Furto, drogas, prostituição e pedofilia...
Em nome da moral e bons costumes que regem nosso blog, precisamos banir esse escritor.

RECICLADOS ARTÍSTICOS disse...

APARIÇÃO

Comíamos: tainha assada na brasa, arroz integral, farinha de mandioca, caldo de peixe, folhas de rúcula.

A cozinha declinava para o quintalão submerso na folhagem espessa de uma idosa jabuticabeira. Divisava-se parte reduzida lumiada do quintal, fronteiriça ao vão da porta entreaberta. A área sobrante bosquejava insinuando perdendo-se nos meneios das dunas vegetadas.

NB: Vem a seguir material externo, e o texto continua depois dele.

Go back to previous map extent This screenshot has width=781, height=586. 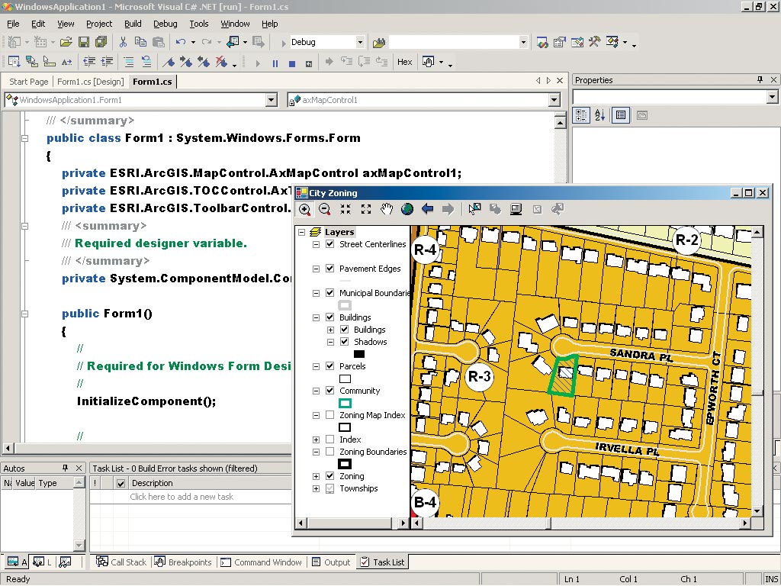[427, 209]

Não conversávamos. Destrinchávamos a tainha e suas impressões. Misturávamos arroz com o dourado da sua ova. Com a farinha de mandioca e o caldo da cabeça. Adicionávamos um bocado do peixe, da banana verde assada. Saboreávamos sua carne desmanchosa na boca, o ardido das folhas, acompanhado de talagadas de pinga de alambique.

Ao canto próximo a porta a cadela lambiscava 4 filhotes. No beiral da janela cochilava o gato. Lagartixeava a lagartixa no teto. Lambuzava-se num mamão maduro o jabuti abaixo da pia. Acima da geladeira um buquê de rubros hibiscos aromatizava-nos. Ao redor de todos nós, silêncio pesado, instalado e tranquilizador de calmaria. Cada criatura, cada ser, acomodado dentro de sua natureza, realizava ritual semelhante ao nosso.

Um carro-de-boi rangia...

O dia fora recheado de caminhadas por trilhas em morrotes atrás de frutas que se davam àquela época do ano. Recheado de banhos nas pequenas quedas d’água. Em tanques naturais que se juntavam após chuvaradas. Recheado de calma, paisagens, pios de passarada, frescor de alísios preguiçosos, chiares de folhagens que se davam a cada curva, a cada cume, nos baixios, ao entreabrir da mata cipoada.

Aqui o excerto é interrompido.